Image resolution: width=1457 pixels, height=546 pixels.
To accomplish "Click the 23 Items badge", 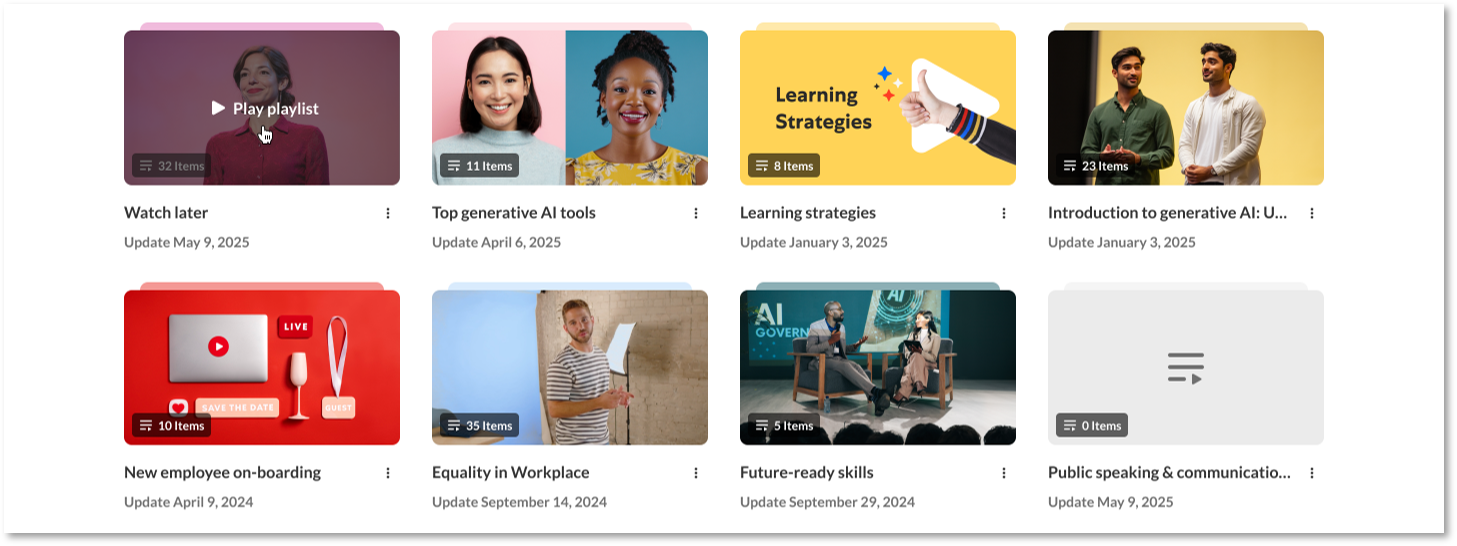I will [1095, 166].
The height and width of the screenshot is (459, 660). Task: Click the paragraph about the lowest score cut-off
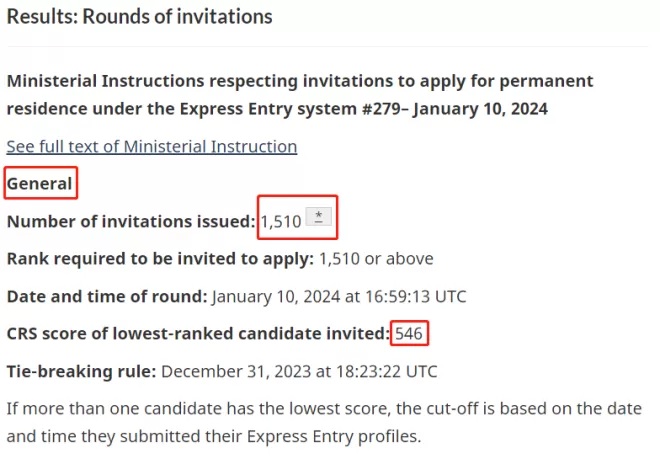tap(325, 422)
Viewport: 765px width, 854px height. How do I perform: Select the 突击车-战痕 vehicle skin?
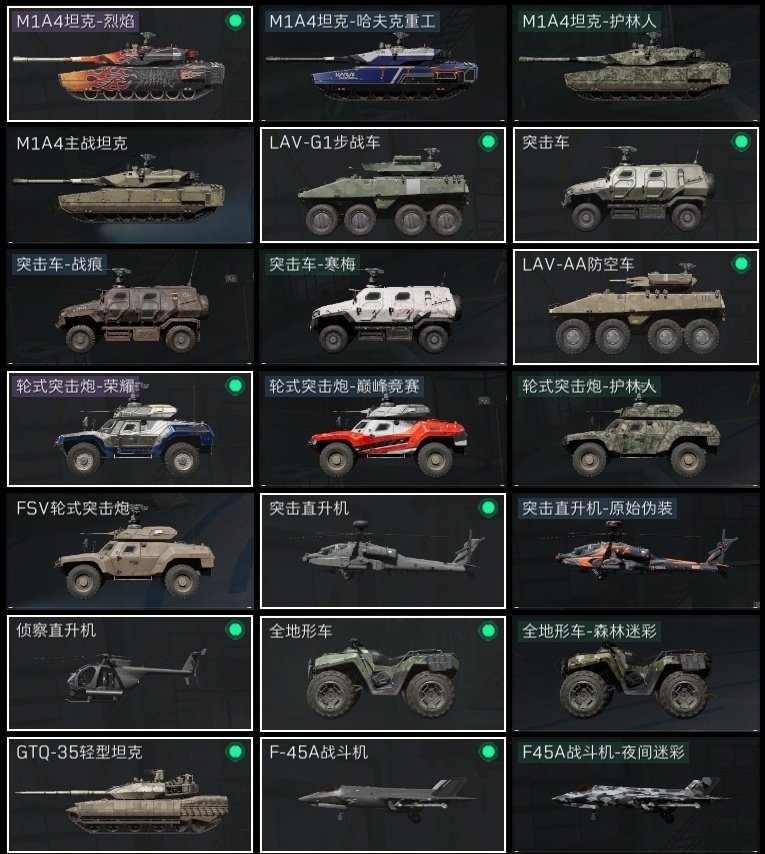pos(130,307)
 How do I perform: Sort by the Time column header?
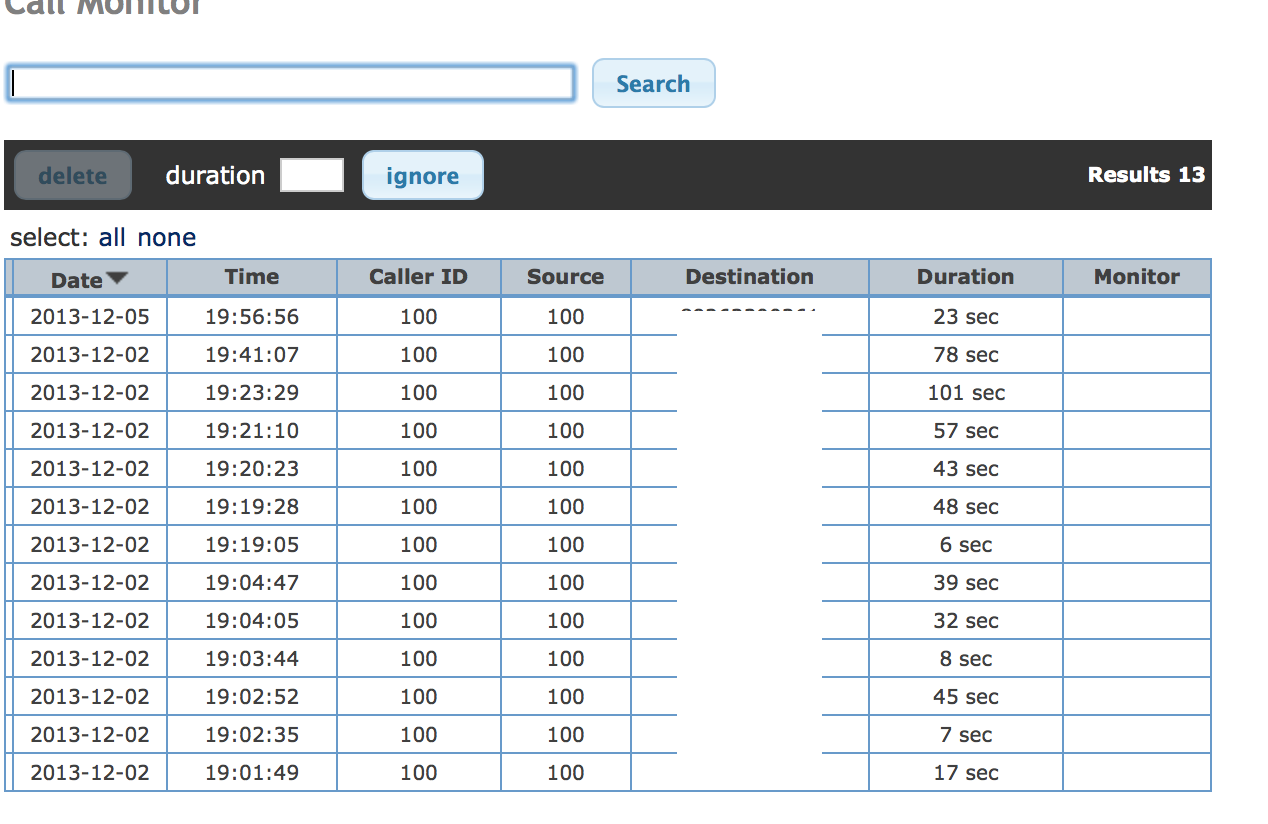(252, 277)
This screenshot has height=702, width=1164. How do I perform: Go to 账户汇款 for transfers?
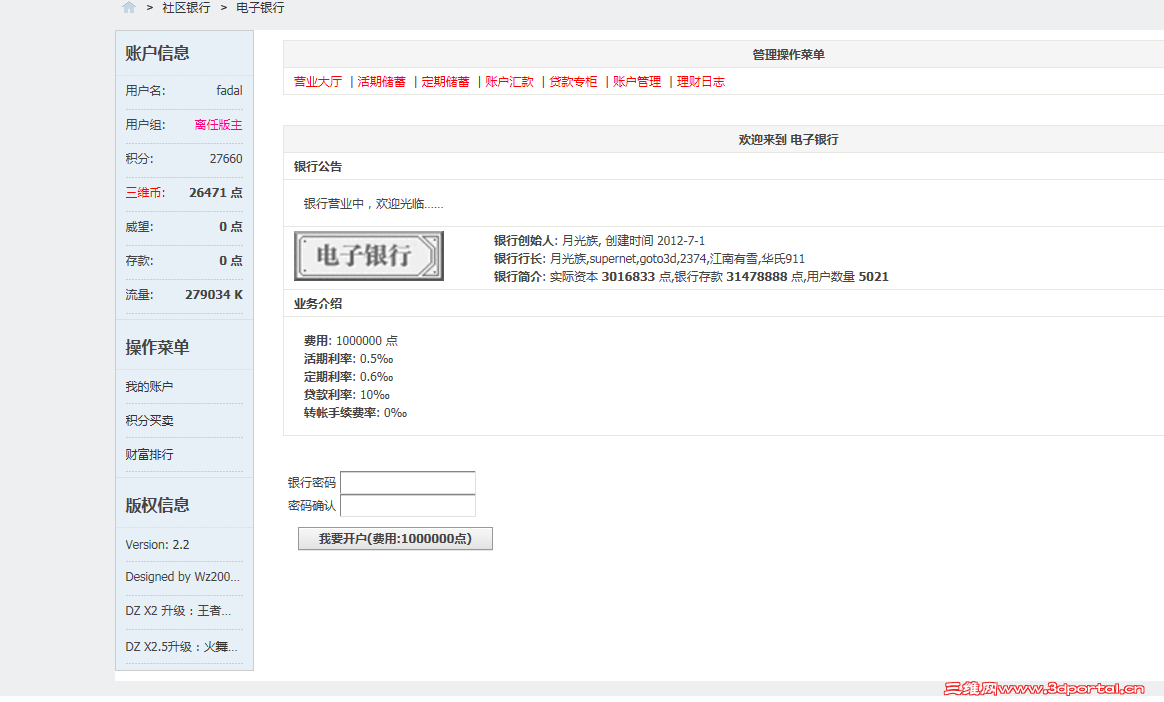508,82
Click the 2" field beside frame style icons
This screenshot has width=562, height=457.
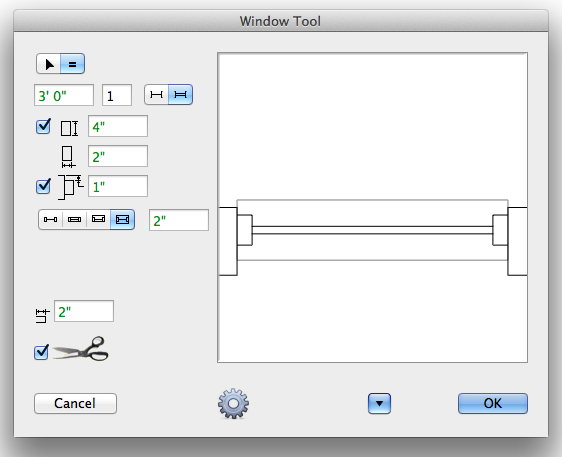point(179,220)
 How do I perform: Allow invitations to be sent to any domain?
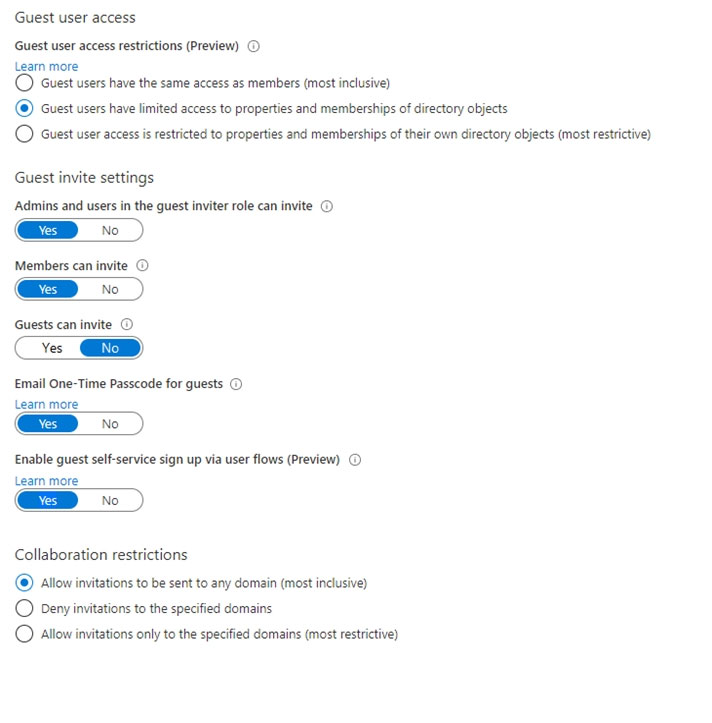(x=24, y=583)
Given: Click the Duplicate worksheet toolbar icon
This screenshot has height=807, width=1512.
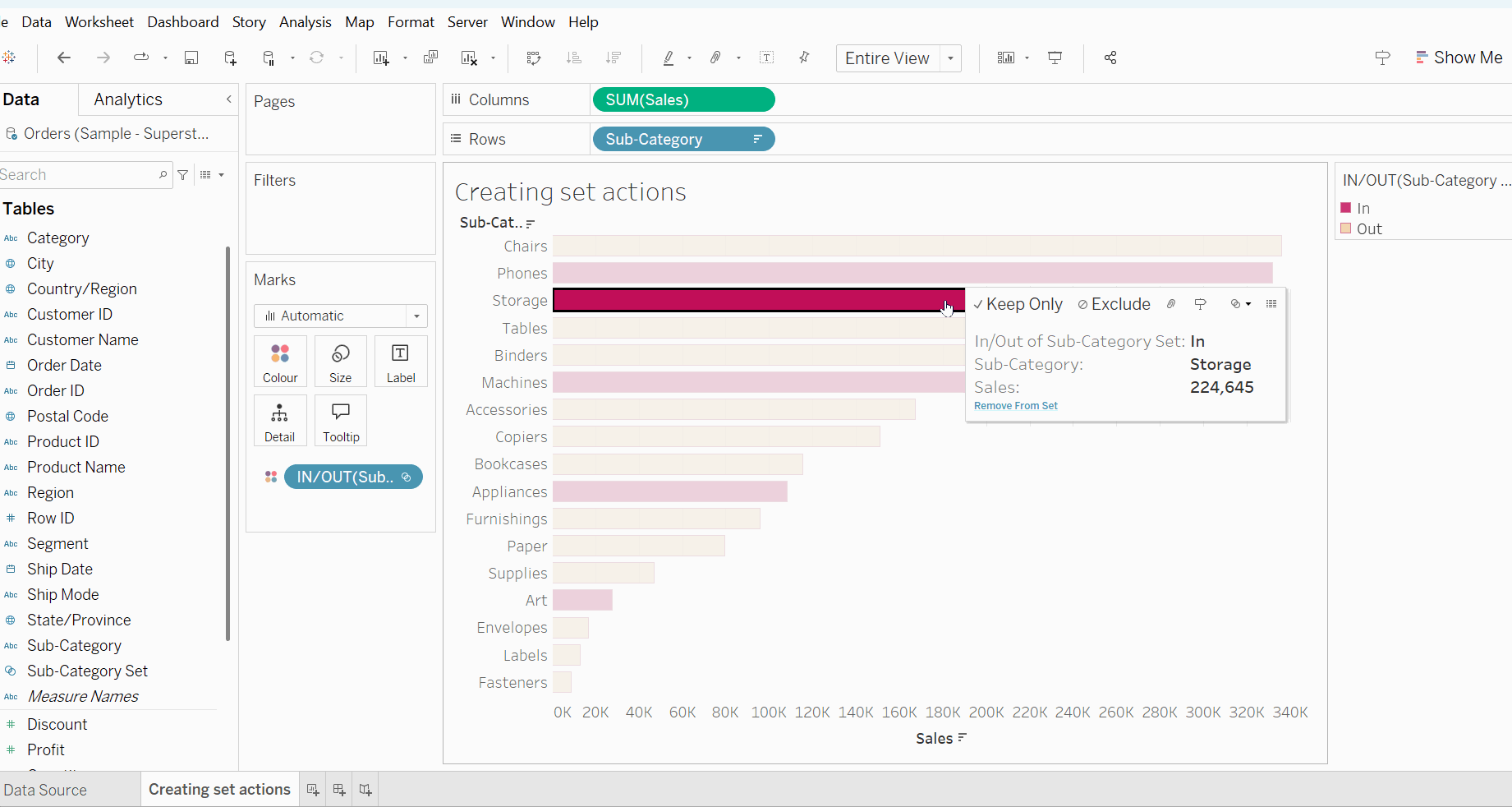Looking at the screenshot, I should pos(430,58).
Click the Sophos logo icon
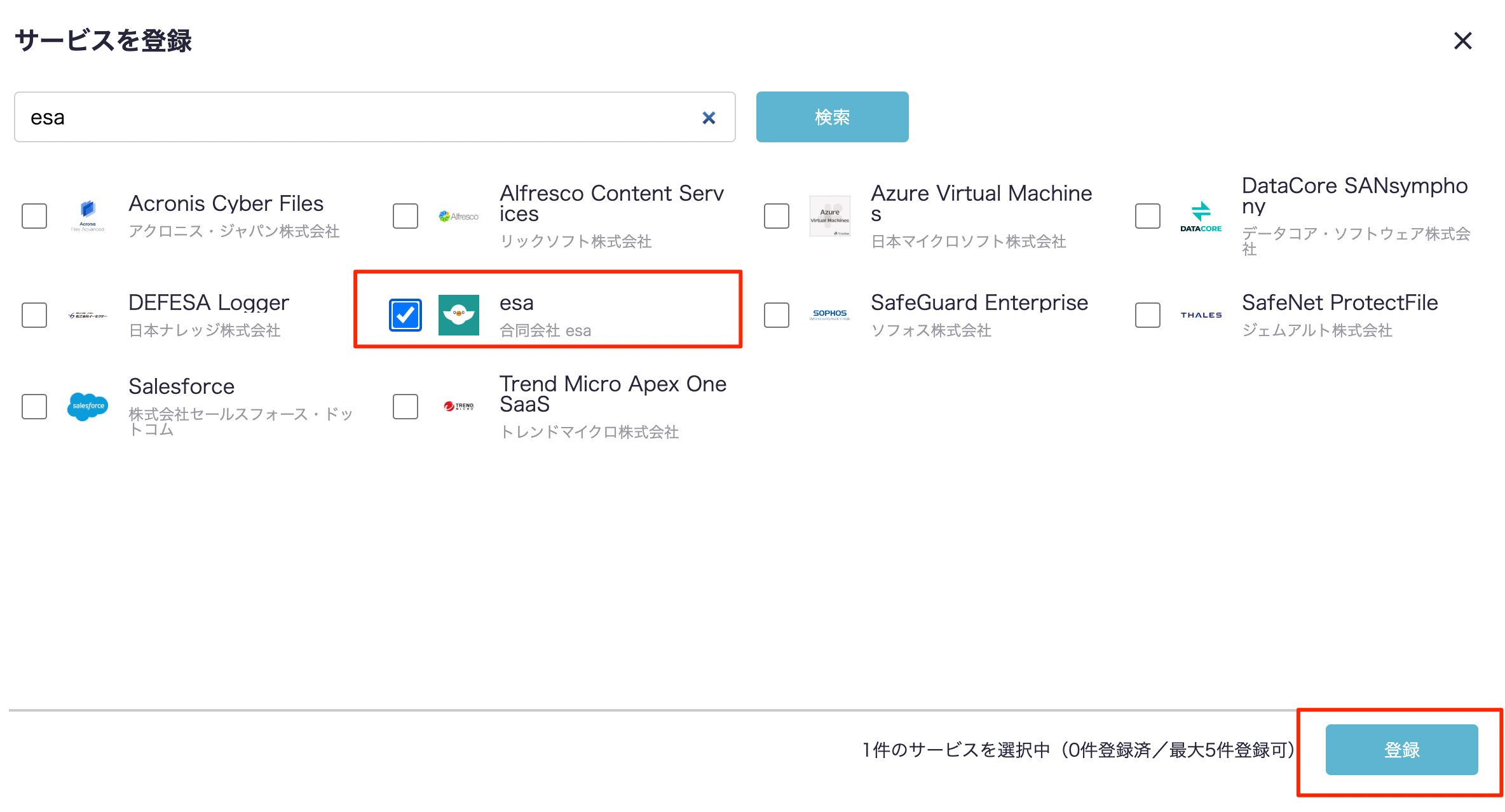 (829, 315)
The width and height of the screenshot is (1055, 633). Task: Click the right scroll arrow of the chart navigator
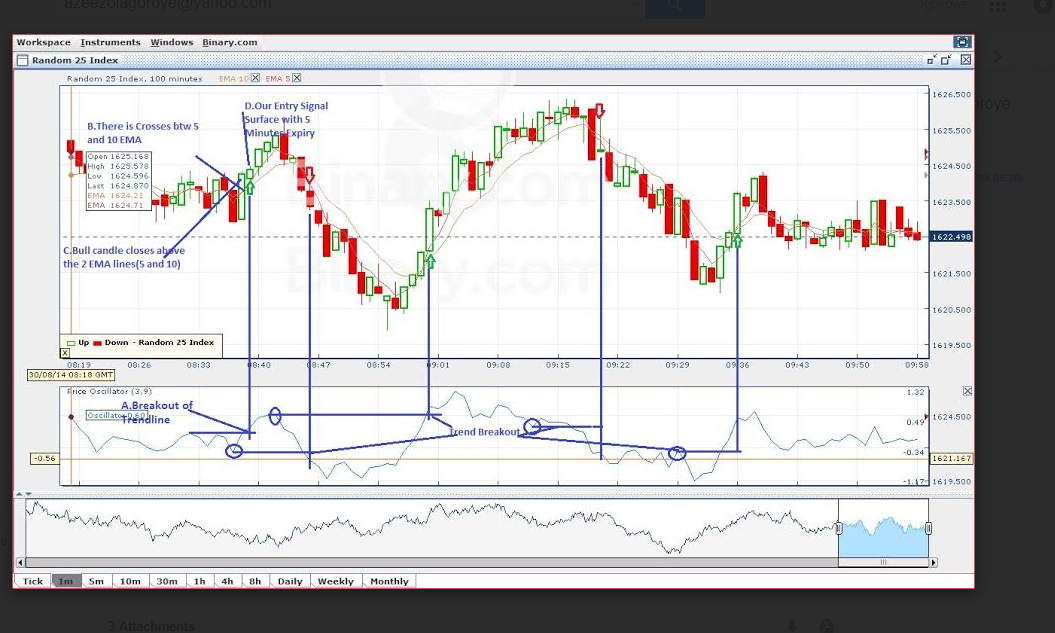pyautogui.click(x=933, y=562)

Written request -
Quote the entries word for word, starting at the line that contains "How do I perform: Sort" and ending at the last line of the entries. Leave the pictures out of your answer.

Full solution -
 How do I perform: Sort by the Time column header?
(252, 277)
This screenshot has height=702, width=1164. How do I perform: Go to 账户汇款 for transfers?
508,82
Click the 2" field beside frame style icons
This screenshot has width=562, height=457.
point(179,220)
 How do I perform: Allow invitations to be sent to any domain?
(x=24, y=583)
Given: Click the Duplicate worksheet toolbar icon
This screenshot has height=807, width=1512.
Looking at the screenshot, I should pos(430,58).
Click the Sophos logo icon
 (829, 315)
The width and height of the screenshot is (1055, 633). Task: Click the right scroll arrow of the chart navigator
pyautogui.click(x=933, y=562)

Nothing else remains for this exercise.